What the task requires
Exactly how many lines in the data below contain the string "link"? Give that number and nothing else.

[Extracted records]

================================

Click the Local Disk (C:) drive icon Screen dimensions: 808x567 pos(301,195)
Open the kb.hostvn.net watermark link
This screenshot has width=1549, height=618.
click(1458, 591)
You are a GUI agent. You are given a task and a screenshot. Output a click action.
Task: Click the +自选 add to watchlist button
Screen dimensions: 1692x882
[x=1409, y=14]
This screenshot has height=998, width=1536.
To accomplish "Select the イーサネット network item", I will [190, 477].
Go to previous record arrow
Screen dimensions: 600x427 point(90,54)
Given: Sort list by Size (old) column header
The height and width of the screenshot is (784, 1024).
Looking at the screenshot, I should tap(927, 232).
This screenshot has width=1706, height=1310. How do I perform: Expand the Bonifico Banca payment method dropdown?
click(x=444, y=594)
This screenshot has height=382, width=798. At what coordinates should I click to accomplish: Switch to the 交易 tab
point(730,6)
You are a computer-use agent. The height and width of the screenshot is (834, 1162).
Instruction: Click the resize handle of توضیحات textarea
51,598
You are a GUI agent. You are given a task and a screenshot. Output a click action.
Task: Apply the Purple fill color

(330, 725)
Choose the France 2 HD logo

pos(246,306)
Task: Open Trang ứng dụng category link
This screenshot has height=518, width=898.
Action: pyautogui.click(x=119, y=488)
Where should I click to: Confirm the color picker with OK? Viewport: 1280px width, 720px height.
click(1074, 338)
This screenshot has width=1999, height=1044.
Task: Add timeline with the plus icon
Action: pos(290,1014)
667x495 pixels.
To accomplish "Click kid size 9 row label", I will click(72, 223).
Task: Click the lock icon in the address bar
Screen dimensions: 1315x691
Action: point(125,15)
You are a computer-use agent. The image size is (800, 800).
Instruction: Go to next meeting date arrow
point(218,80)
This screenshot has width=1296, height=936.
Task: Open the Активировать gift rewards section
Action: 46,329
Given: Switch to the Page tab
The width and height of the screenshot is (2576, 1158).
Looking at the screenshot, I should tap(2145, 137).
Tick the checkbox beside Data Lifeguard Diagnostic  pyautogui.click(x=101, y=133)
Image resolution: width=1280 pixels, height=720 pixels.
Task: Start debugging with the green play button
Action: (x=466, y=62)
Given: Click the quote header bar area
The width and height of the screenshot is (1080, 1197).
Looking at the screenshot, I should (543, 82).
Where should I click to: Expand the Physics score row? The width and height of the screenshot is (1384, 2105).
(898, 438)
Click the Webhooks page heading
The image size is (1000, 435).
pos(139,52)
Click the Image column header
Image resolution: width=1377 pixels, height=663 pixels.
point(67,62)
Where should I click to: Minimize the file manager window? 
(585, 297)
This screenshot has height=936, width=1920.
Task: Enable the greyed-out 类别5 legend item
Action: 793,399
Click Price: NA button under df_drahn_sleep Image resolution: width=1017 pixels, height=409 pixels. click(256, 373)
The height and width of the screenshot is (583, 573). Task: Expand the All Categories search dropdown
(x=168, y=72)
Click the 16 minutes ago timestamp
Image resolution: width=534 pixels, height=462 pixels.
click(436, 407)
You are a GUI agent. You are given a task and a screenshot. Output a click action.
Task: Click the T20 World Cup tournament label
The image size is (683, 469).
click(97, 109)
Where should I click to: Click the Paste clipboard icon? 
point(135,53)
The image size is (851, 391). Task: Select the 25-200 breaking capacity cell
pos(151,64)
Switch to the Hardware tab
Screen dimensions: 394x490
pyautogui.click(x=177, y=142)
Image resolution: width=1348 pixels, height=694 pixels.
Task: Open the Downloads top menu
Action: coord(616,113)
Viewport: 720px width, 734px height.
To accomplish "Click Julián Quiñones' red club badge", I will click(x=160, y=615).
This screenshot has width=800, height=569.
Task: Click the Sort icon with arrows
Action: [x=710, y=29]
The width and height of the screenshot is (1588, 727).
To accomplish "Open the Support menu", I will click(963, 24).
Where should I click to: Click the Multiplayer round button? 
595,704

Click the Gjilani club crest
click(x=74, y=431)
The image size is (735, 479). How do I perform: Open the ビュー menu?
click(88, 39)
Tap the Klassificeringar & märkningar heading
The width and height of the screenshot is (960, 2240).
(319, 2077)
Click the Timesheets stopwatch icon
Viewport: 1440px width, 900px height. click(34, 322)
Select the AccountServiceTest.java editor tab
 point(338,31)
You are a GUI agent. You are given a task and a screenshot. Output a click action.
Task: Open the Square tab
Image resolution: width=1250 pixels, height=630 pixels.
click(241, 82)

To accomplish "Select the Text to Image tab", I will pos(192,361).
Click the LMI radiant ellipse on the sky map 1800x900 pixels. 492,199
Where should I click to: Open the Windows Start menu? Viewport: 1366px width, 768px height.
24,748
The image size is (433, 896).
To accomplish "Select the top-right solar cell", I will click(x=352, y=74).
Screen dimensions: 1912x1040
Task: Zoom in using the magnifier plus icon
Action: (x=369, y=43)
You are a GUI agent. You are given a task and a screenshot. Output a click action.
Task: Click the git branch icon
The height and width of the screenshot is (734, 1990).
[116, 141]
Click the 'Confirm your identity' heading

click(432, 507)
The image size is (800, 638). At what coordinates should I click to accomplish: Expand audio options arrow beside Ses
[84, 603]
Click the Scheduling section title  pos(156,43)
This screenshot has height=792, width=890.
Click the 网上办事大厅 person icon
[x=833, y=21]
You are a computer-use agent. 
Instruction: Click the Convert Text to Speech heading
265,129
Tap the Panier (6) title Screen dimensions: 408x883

================================

Answer below
2